According to such an operation, it is possible to keep the influence of disturbance on the hot water storage tank 35 to a certain degree while keeping the coefficient of performance in the heat pump unit 1 to a certain degree.
(G)
In the above-described embodiment, the case where the output of the heat pump unit 1 is not particularly changed according to the time zone of the day has been described as an example.

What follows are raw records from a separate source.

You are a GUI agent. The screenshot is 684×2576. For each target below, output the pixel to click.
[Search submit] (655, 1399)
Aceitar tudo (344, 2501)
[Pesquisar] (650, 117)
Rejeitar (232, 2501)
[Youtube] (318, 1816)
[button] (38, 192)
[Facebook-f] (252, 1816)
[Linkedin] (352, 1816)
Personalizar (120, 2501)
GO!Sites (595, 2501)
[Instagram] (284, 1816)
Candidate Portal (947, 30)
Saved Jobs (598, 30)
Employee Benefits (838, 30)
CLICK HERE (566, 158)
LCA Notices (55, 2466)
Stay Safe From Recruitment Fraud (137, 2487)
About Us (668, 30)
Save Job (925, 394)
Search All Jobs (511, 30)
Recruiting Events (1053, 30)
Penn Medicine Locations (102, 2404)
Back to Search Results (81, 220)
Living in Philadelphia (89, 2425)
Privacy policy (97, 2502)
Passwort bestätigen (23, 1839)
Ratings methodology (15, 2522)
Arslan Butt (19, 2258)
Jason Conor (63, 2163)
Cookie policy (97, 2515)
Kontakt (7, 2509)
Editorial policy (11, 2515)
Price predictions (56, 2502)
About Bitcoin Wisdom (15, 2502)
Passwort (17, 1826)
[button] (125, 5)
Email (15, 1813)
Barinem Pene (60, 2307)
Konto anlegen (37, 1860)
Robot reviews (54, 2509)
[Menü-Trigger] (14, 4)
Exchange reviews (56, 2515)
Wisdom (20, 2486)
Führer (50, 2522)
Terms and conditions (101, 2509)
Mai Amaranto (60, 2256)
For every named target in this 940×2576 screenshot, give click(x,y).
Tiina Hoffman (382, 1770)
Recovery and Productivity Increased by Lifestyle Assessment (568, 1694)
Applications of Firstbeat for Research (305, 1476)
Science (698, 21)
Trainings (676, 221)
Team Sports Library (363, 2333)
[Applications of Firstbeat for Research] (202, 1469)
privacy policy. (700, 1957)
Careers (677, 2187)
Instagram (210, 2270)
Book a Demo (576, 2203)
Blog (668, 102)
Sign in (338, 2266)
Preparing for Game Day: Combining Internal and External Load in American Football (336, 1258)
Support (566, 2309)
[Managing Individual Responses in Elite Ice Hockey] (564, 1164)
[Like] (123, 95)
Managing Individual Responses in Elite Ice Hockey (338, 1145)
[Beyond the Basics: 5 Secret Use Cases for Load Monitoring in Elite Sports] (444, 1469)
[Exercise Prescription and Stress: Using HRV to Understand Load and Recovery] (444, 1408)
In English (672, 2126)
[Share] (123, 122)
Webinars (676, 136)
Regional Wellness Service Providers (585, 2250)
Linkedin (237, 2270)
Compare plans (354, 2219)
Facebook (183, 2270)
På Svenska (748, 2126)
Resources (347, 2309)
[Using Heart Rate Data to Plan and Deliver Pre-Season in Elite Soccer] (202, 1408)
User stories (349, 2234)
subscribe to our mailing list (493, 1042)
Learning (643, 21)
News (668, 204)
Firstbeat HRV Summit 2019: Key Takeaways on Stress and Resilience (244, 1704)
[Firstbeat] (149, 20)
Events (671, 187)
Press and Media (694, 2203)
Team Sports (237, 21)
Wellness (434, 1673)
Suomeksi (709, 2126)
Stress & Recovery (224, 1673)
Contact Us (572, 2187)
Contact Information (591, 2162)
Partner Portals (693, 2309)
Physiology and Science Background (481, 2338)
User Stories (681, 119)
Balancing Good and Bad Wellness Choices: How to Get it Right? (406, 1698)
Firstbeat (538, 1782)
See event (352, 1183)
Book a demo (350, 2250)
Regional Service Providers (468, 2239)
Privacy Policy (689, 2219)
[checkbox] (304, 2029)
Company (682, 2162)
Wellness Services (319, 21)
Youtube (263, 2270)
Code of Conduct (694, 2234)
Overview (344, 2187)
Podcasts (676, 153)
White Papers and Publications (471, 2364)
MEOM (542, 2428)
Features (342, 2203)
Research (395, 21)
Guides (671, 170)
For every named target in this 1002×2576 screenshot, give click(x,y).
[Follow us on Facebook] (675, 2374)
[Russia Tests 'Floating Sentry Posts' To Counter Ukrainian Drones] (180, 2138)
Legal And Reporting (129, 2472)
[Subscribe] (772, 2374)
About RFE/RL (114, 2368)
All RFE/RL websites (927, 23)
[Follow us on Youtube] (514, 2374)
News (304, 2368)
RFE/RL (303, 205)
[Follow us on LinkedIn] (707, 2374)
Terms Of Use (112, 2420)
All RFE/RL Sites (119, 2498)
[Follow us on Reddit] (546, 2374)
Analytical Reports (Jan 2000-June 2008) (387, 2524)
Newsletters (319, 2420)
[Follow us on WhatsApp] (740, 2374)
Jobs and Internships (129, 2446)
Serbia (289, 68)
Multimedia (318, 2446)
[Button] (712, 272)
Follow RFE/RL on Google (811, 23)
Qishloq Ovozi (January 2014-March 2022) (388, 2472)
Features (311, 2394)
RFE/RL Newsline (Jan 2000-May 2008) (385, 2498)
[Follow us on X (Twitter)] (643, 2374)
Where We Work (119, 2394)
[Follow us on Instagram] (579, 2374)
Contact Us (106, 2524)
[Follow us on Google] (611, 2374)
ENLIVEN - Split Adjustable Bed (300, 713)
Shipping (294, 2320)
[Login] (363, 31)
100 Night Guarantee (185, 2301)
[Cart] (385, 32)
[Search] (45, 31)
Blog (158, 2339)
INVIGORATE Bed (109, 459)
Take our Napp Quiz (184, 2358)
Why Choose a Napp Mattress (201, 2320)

  However, for example, in a system in which the electricity rate varies depending on the time zone of the day, the output of the heat pump unit 1 may be changed according to the time zone.

  For example, the heat pump unit 1 may be controlled every morning so that the hot water storage tank 35 is filled with hot water at the end of the late-night electricity rate period. Here, for example, when the output of the heat pump unit 1 remains large (for example, about 6 kilowatts), it is possible to finish boiling in a relatively short time and fill the hot water storage tank 35 with hot water. In particular, when using a hot water storage tank 35 smaller than the conventional one of 180 liters as assumed in the above embodiment, when using the output of the heat pump unit 1 similar to the conventional one, the boiling point is higher than the conventional one. It takes less time to finish raising.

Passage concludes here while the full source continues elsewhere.